ARTICLE:
>> Start
Carlos Carvalhal's second victory in charge of the Swans was further evidence of the manager bounce effect, as was Paul Lambert's 2-0 win for Stoke City against Huddersfield Town. Together, these two results made the relegation battle tighter than ever; there is now just six points between 20th and 10th.
Here are three things we learnt from the weekend action:
1) Arsenal's reversion to a back four solidifies midfield
Arsene Wenger doesn't like changing formation, but for the first time in the league this season he reverted to the 4-2-3-1 system that has defined the vast majority of his 22 year career in north London. The result was a considerably more resilient central midfield and simpler roles for Alex Iwobi and Alexandre Lacazette, both of whom have struggled for form this season.
Nacho Monreal, who scored a goal and assisted two more, also seemed to benefit from a less complex role in the side. He frequently overlapped Iwobi from the left to good effect, allowing the Nigerian to find space when drifting inside. But the biggest reason for Arsenal's success was their control of central midfield, with Mohamed Elneny at the base allowing Jack Wilshere to roam forward without pressure.
2) Batshuayi & Willian show why Conte should never have abandoned his 3-4-2-1
Chelsea also changed their formation for the 2017/18 season and, like their London rivals, benefitted at the weekend from switching back to something more familiar. Antonio Conte's team have consistently used a flat 3-5-1-1 or 3-5-2 this season, which heaps pressure onto Eden Hazard as the sole playmaker in the side.
But the Belgian was finally freed against Brighton thanks to the addition of Willian (to make a 3-4-2-1 like last season) and the excellent link-up play of Michy Batshuayi. The Belgian striker dropped off the front line to distract the opposition midfield, which in turn created space for Hazard and Willian to drive forward.
>> End
EXERCISES TO COMPLETE:
[a] List every manager named in the article on the weekend's football results.
[b] Write the next part of the football article, starting after its last sentence.
The material that comes after this article is not needed for these exercises.

DATA SECTION:
>> Start
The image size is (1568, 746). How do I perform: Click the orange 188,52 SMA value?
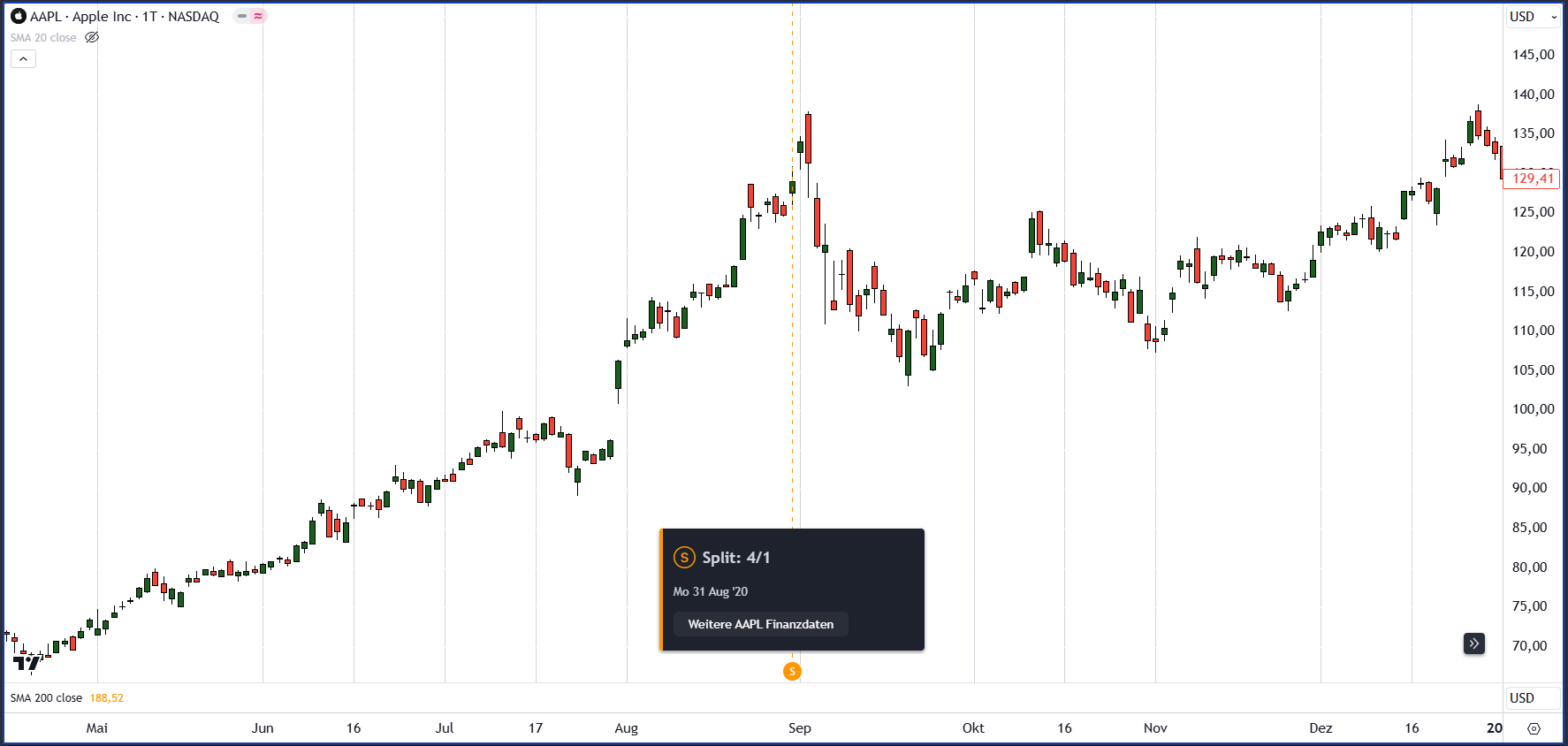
>> End
ANSWERS TO THE PROBLEMS:
[a] Carlos Carvalhal, Paul Lambert, Arsene Wenger, Antonio Conte

[b]
It is about time Conte reverted to the formation he has bizarrely abandoned this year - and give Batshuayi the chance he clearly deserves.
3) Stand-off Swans defence highlights Carvalhal's main strengths
Swansea City ran out deserved 1-0 winners in Wales on Monday evening thanks to a typical Carlos Carvalhal performance; it looks as though the Swans have already been absorbing the Portuguese's tactical methods.
The most striking feature was the resilience of their narrow defensive shell. Swansea stood right off Liverpool to the extent that the visitors' centre-backs freely held possession just 35 yards from goal, which explains why Virgil van Dijk provided the two best through balls of the match. This tactic hugely limited space in the final third, stunting Liverpool's narrow attacking lines.
Equally impressive was the calm way in which Swansea passed their way out of trouble and made excellent decisions when breaking. This was another hallmark of Carvalhal's Sheffield Wednesday.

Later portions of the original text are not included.